Instructions to follow: Starting at the line that contains "Image resolution: width=560", write out every line to the end of the records below exactly, and leave out the pictures.

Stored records
== Segment start ==

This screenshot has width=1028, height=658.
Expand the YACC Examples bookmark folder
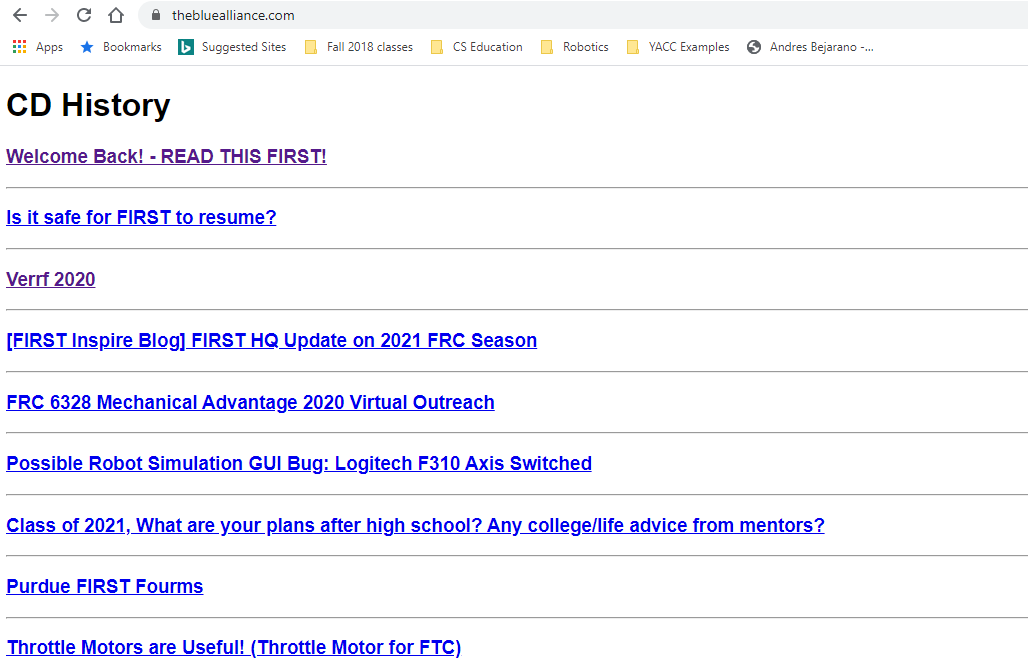point(678,47)
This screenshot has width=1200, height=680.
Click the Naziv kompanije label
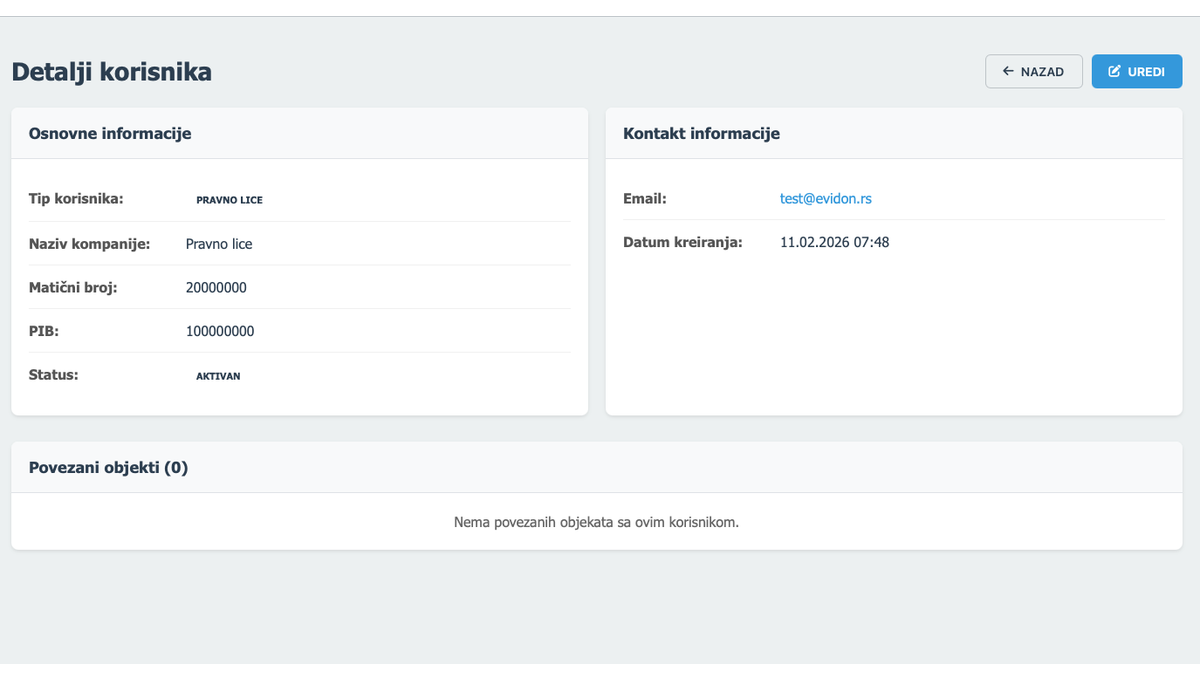(x=89, y=243)
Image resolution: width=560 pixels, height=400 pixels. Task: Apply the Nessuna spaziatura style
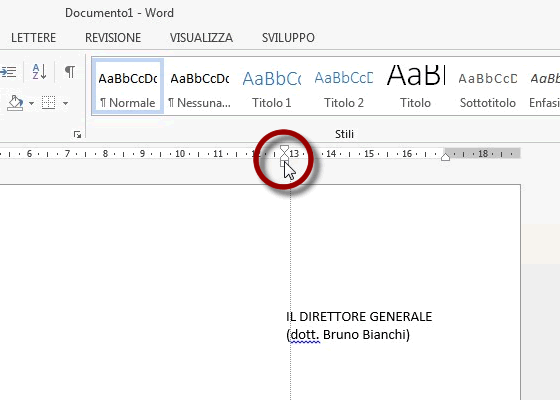click(200, 86)
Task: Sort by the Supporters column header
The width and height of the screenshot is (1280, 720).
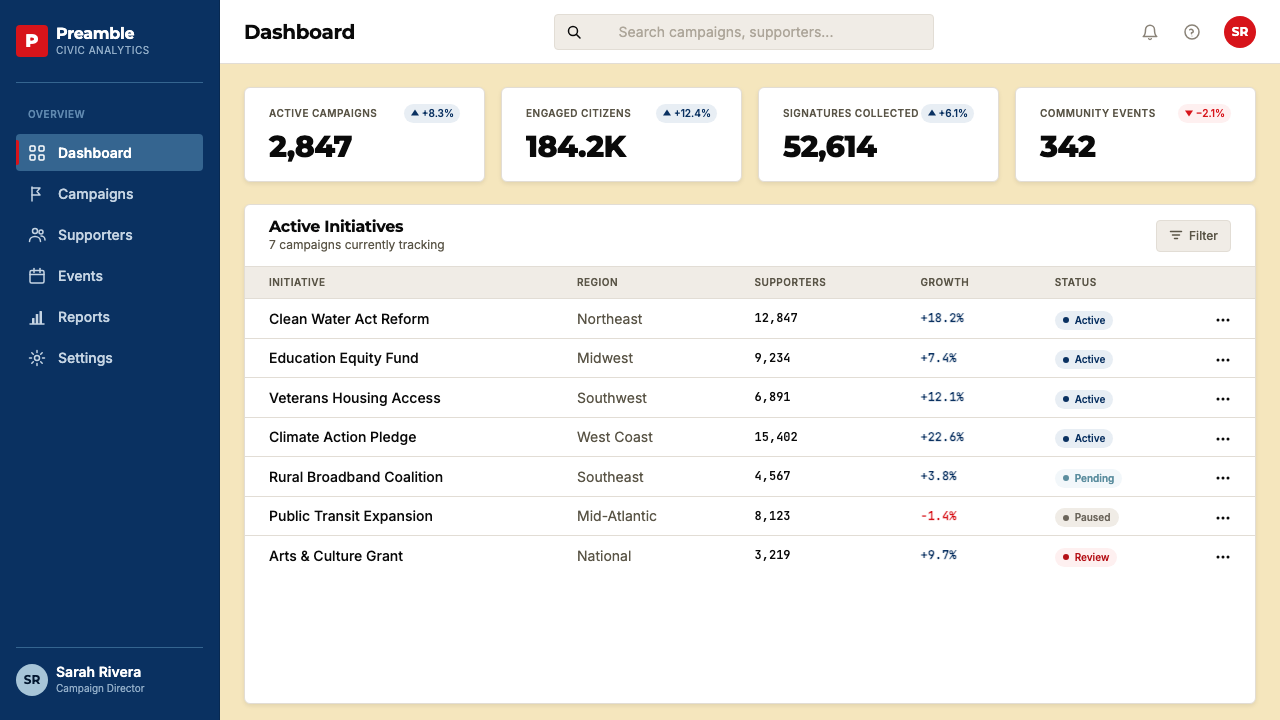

== Segment end ==

Exercise answer:
Image resolution: width=560 pixels, height=400 pixels. Task: Apply the Nessuna spaziatura style
click(200, 86)
Task: Sort by the Supporters column header
The width and height of the screenshot is (1280, 720).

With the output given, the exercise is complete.